BLACK HAT AZJA – Singapur – Znany problem związany z procesem konwersji ścieżki DOS na NT w systemie Windows stwarza znaczne ryzyko dla firm, umożliwiając atakującym uzyskanie po eksploitacji możliwości przypominających rootkity w celu ukrywania i podszywania się pod pliki, katalogi i procesy.

Tak twierdzi Or Yair, badacz bezpieczeństwa w SafeBreach, który nakreślił ten problem podczas sesji w tym tygodniu.

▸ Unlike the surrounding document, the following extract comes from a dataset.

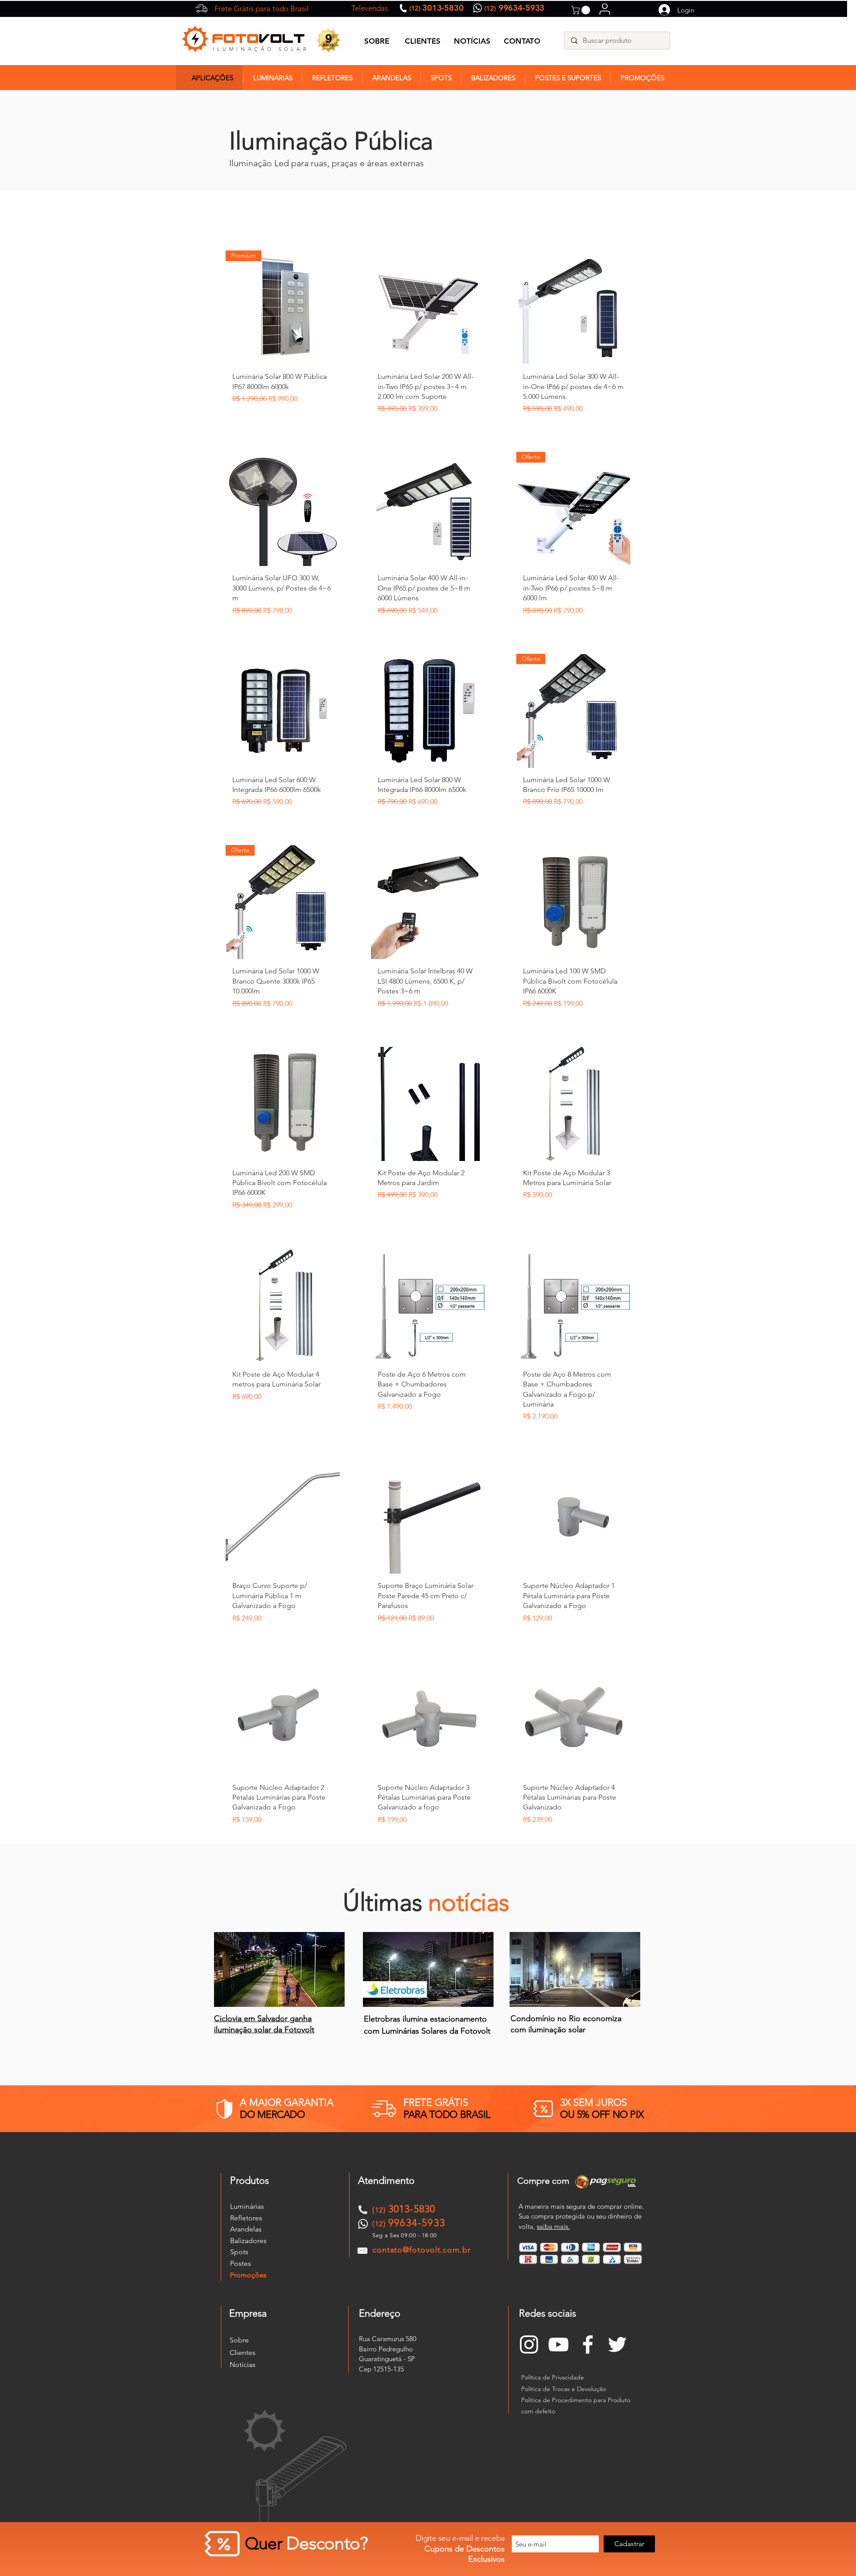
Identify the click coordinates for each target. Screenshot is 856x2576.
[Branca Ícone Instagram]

Wyszczególnił także cztery różne luki w zabezpieczeniach związane z tym problemem, które według niego nazwany „MagicDot” – w tym niebezpieczny błąd podczas zdalnego wykonywania kodu, który można wywołać po prostu przez rozpakowanie archiwum.

Kropki i spacje w konwersji ścieżki DOS na NT

Grupa problemów MagicDot wynika ze sposobu, w jaki system Windows zmienia ścieżki DOS na ścieżki NT.

Gdy użytkownicy otwierają pliki lub foldery na swoich komputerach, system Windows dokonuje tego poprzez odniesienie się do ścieżki, w której znajduje się plik; zwykle jest to ścieżka DOS zgodna z formatem „C:UsersUserDocumentsexample.txt”. Jednak do faktycznego wykonania operacji otwierania pliku używana jest inna podstawowa funkcja o nazwie NtCreateFile, a NtCreateFile pyta o ścieżkę NT, a nie ścieżkę DOS. W ten sposób system Windows konwertuje znaną ścieżkę DOS-ową widoczną dla użytkowników na ścieżkę NT przed wywołaniem NtCreateFile w celu umożliwienia operacji.

Problem, który można wykorzystać, polega na tym, że podczas procesu konwersji system Windows automatycznie usuwa wszelkie kropki ze ścieżki DOS wraz z dodatkowymi spacjami na końcu. Zatem ścieżki DOS takie jak te:

wszystkie są konwertowane na „??C:exampleexample” jako ścieżkę NT.

Yair odkrył, że to automatyczne usuwanie błędnych znaków może pozwolić atakującym na utworzenie specjalnie spreparowanych ścieżek DOS, które zostaną przekonwertowane na wybrane przez nich ścieżki NT, które następnie można wykorzystać do uniemożliwienia użycia plików lub ukrycia złośliwej zawartości i działań.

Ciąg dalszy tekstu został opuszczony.